Back in June I speculated based on the quite limited available information that FFM might be bankrupt.

On Tuesday, after GRS Domains announced a relaunch and a rejection of its previous volume-heavy, spam-friendly business plan, I speculated based on slightly more information that management had repurchased the TLD assets after investors forced it into administration.

I was wrong on both counts, according to Maroney. What actually happened is more akin to an investor takeover.

Maroney said he “engineered” the ouster of FFM and its two shareholders/managers, Iain Roache and Geir Rasmussen, after Roache attempted to close down DVP.

DVP is basically a collection of private and institutional investors (brought in by Roache and others) from around the world which, based on the available evidence, have little or no connection to the domain name industry.

It’s a matter of public record that each gTLD contract is owned by a distinct Gibraltar-based shell company — dot Bid Limited owns the ICANN rights to run .bid for example — and that Domain Venture Partners owns these companies.

I’ve previously reported that Famous Four was also owned by DVP, but Maroney said that this was never the case. It was owned 80-20 by Roache and Rasmussen and contracted by DVP to manage the 16 gTLDs.

The affiliated registrar AlpNames, which has been responsible for a very large portion of registrations in the portfolio, had the same ownership structure as FFM and was never directly connected to DVP, Maroney said.

Following a court battle, GRS Domains has replaced FFM as the registry manager.

GRS is owned by DVP, and is currently being managed by court-appointed administrator Edgar Lavarello, a Gibraltar-based accountant at PricewaterhouseCoopers.

Maroney did not want to get into the detailed specifics about what caused the investor revolt, but did say that shareholders were unhappy with how FFM was managing the portfolio.

Its low-price, high-volume strategy had caused its TLDs to become the destinations of choice for spammers and other abusive registrants.

But the court case was brought after Roache attempted to break up DVP, restructure ownership of the 16 individual registries, and “escape the regulation of Gibraltar”, Maroney said.

“Roache wanted to shut down DVP in a way we considered to be unlawful,” he said.

He said DVP shareholders felt Roache’s moves were “inappropriate and unlawful”, which is what caused him to “engineer”, via fellow investor Christina Mattin, DVP being placed into administration.
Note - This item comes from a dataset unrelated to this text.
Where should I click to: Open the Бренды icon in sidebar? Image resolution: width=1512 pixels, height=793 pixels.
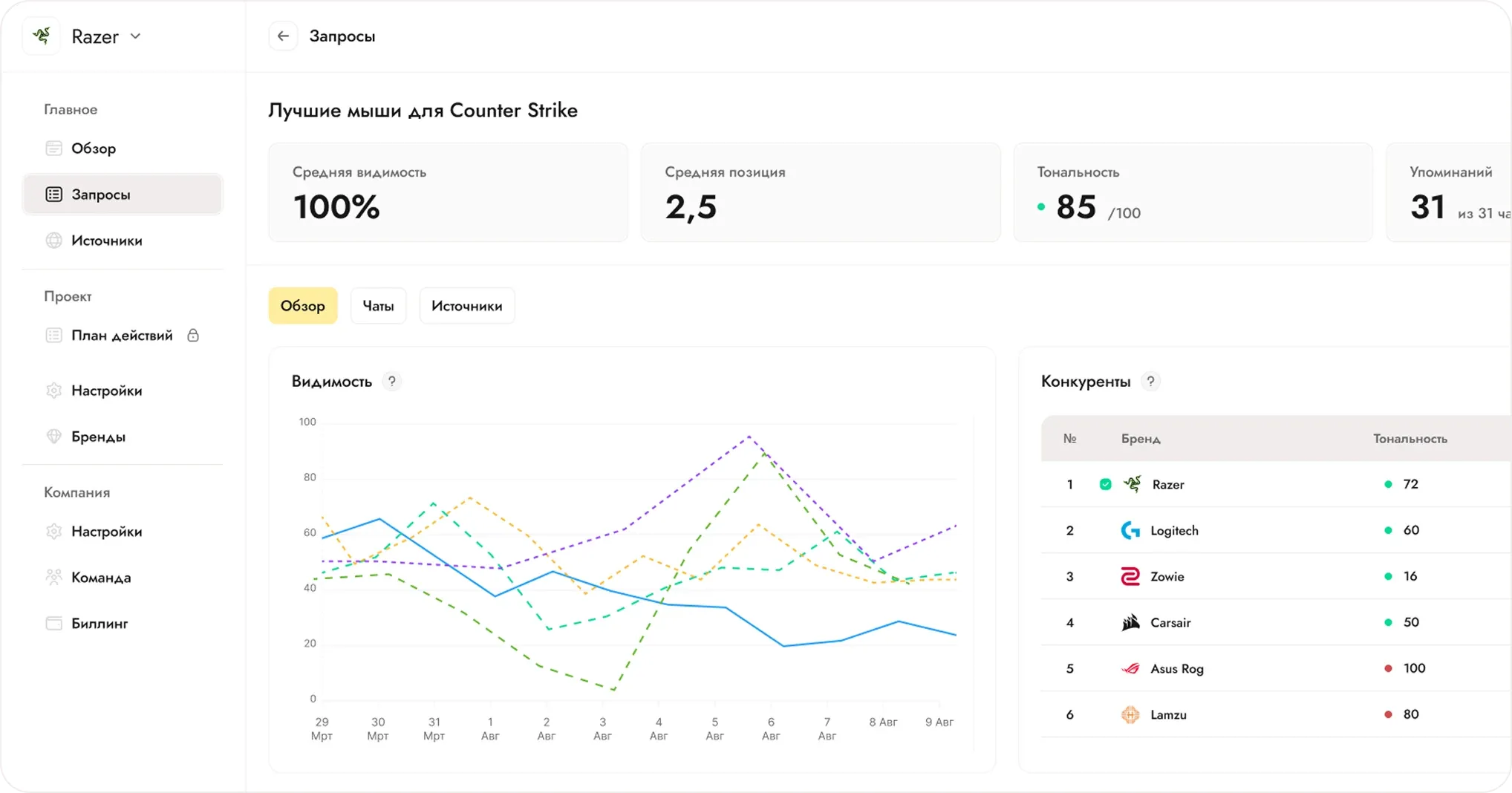53,437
I have seen no independent evidence that Roache acted or attempted to act unlawfully. The court document I’ve seen appointing Lavarello as administrator contains no finding of wrongdoing by anyone.

The upshot of all this is that the group of TLDs formerly known as Famous Four Media is now GRS Domains — Global Registry Services Ltd — and that Lavarello is currently in charge.

I imagine the company will want to find permanent management at some point, but Maroney did not want to talk about that.

In the meantime, GRS has already made moves to become more transparent and to engage more with the rest of the industry.

Maroney said, and I have independently confirmed, that he was at the ICANN meeting in Panama recently, meeting senior industry figures. Famous Four executives have not been known to attend ICANN meetings or industry events in the past.

GRS has told registrars it intends to have a formal presence at ICANN 63 in Barcelona also.

The company will shortly terminate all of its promotional pricing and introduce a flat $9.98 registry fee, which is very likely to affect its volumes and reduce spamming activity over the next year or so.